PROMPT: Taking the entries below from the top, restate each line exactly and end with the line containing "Given: Open the Simskola dropdown in navbar".

..........

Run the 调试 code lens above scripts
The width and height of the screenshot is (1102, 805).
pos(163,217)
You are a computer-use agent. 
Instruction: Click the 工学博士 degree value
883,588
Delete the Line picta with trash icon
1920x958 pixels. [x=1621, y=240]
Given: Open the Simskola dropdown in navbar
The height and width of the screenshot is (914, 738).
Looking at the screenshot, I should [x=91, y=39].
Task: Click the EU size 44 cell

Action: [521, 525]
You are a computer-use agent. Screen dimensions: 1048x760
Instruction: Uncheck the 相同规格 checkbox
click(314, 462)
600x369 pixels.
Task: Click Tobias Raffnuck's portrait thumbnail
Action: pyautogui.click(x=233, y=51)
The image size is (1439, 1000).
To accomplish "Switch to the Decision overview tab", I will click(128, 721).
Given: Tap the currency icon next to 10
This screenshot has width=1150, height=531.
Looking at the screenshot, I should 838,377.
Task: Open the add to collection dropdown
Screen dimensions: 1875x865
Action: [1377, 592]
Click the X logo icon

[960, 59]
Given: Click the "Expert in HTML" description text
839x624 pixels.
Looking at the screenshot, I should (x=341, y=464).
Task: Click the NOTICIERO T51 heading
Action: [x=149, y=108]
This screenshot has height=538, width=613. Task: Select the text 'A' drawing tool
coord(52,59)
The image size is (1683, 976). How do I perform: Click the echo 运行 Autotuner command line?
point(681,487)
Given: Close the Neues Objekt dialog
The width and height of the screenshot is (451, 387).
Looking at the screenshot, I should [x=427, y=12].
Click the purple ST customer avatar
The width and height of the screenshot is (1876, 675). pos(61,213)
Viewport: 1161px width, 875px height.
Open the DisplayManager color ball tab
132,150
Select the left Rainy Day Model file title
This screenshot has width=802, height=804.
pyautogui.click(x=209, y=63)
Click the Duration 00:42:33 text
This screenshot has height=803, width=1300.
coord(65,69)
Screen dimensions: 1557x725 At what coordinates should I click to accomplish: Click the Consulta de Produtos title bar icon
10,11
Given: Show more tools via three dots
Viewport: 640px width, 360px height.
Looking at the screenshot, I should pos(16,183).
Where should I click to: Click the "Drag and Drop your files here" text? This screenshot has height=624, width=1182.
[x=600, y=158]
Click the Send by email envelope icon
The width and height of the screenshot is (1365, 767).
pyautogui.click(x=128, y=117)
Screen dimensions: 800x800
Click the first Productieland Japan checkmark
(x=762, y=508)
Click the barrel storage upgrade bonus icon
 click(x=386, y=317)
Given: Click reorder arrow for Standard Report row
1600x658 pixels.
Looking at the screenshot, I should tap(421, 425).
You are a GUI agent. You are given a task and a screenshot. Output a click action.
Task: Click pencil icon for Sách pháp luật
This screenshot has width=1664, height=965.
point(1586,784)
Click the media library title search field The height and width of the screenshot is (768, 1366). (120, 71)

..........

TASK RESULT:
Run the 调试 code lens above scripts
The width and height of the screenshot is (1102, 805).
pos(163,217)
You are a computer-use agent. 
Instruction: Click the 工学博士 degree value
883,588
Delete the Line picta with trash icon
1920x958 pixels. [x=1621, y=240]
Given: Open the Simskola dropdown in navbar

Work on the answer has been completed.